Filesystem Hierarchy Standard - Reference Poster / Cheatsheet [Added dark mode]
Hey, I've recently designed a Poster about the FHS since I often forget where I should place or find things. Do you have any feedback how to make it better?
I think because they want to have files from different packages separate and easily addable and removable using symlinks.
Also some things in the FHS make no sense for modern computers where storage is cheap and system storage is rarely shared amongst systems. The same applies for single-users/desktop machines. But it's the only standard we have so, why not keep it for now.
I never understood why the shareable /usr is parent to the non shareable /usr/local.
Wouldn't a /usr/shared be way easier especially in the early network days?

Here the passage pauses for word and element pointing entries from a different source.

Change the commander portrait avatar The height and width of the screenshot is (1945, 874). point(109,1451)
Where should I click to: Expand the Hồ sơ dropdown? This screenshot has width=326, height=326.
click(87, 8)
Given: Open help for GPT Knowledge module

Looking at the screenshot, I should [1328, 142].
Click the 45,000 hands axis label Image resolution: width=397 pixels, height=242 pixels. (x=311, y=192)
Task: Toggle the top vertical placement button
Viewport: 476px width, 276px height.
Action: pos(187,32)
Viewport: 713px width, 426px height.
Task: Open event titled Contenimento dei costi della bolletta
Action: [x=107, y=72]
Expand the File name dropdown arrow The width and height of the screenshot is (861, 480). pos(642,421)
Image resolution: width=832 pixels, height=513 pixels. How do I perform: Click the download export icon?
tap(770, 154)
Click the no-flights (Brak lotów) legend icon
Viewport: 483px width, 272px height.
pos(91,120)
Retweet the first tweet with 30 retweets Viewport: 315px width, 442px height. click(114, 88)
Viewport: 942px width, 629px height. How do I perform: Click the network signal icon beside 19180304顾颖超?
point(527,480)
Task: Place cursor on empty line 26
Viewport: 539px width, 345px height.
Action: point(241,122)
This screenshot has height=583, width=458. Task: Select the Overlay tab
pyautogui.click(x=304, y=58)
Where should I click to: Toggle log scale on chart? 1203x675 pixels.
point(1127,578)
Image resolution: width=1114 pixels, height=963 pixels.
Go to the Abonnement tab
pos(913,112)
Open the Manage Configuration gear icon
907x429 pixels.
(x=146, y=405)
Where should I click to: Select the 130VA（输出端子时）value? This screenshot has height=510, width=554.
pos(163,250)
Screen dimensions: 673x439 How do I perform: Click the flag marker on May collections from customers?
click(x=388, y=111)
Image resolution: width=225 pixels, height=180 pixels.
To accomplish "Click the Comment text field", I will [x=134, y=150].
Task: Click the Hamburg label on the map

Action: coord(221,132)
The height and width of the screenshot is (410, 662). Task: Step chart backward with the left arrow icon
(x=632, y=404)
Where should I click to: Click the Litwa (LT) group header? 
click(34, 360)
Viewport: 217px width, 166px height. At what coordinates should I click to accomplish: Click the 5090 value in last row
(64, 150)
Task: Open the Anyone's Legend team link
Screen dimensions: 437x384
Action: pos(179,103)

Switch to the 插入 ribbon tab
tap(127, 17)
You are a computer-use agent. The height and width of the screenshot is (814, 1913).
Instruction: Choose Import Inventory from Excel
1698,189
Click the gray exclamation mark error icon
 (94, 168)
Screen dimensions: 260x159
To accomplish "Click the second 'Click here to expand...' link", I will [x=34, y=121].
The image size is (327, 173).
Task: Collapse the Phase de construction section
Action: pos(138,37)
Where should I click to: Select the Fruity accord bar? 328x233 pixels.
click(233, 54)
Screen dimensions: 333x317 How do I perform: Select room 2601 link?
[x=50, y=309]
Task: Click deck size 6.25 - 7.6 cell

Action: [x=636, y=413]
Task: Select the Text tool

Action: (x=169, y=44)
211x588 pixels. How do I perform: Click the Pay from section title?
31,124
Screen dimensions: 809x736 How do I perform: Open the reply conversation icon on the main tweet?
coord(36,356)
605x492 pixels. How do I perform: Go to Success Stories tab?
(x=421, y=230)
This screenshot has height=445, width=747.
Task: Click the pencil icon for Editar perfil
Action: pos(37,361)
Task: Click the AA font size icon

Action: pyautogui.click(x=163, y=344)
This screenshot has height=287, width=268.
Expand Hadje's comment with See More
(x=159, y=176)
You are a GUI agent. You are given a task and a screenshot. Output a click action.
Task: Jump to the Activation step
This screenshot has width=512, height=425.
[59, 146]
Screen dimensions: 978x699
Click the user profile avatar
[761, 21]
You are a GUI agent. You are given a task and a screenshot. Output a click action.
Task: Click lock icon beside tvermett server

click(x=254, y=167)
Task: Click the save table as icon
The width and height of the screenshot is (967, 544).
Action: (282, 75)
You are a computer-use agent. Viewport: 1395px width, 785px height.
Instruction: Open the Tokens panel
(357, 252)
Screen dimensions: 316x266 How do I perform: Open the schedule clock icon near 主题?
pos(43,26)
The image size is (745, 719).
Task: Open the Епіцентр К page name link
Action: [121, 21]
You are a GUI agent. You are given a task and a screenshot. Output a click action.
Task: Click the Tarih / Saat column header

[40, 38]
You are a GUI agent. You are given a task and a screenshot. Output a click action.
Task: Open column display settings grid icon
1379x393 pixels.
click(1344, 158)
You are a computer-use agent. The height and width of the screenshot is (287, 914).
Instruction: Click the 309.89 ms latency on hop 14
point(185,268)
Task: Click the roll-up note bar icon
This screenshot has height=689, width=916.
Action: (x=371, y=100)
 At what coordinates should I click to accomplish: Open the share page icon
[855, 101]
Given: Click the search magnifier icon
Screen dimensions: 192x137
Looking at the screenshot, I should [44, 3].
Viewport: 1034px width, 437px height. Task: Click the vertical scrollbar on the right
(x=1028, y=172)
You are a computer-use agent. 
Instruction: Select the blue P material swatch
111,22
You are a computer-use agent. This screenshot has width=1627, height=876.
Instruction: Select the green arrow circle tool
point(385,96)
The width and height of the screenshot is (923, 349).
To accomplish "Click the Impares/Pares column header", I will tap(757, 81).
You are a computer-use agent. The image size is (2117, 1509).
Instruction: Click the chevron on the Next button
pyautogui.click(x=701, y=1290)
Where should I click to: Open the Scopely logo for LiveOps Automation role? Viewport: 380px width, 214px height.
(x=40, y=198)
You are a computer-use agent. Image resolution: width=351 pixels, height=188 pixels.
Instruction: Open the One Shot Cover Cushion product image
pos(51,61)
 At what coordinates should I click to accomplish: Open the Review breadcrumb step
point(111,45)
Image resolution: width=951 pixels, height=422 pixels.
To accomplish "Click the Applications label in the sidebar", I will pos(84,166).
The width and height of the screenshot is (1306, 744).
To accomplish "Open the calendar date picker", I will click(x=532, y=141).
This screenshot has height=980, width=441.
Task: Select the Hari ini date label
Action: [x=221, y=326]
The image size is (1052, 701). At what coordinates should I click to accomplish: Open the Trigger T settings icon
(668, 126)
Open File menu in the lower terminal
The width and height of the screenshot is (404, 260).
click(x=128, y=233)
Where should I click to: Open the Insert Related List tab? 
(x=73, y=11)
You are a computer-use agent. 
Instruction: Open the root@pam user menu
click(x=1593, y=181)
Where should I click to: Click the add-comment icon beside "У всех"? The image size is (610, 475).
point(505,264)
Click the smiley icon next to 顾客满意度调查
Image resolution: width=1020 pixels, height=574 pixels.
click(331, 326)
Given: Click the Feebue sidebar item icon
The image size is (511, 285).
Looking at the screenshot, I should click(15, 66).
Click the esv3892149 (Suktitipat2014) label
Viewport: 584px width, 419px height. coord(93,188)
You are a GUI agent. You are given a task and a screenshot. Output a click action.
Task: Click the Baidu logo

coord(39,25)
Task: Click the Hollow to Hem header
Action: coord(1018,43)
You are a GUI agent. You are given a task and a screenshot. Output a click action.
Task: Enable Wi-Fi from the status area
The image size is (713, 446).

If anyone has a link or some insights into this historical nitbit I'd highly appreciate it!
No comment on sensibility, but technically both are equally difficult - mount the parent filesystem, then mount the child filesystem into an empty directory in the parent. Doesn't matter which one is where, it's all abstracted away at this level anyway.
But when I mount a shared /usr on a remote machine it will always have the mount point /usr/local as empty folder - and either have an empty folder or have a mount target that is dependent on a network resource - that's why for me it's so unintuitive.
But then again I started with network stuff way more than a decade after all this got created 🤣
I think the FHS doesn't really tell you where. In the end you can out them wherever you want as long there is no conflict with the FHS. Even /mnt/something seems fine. Just not really recommended.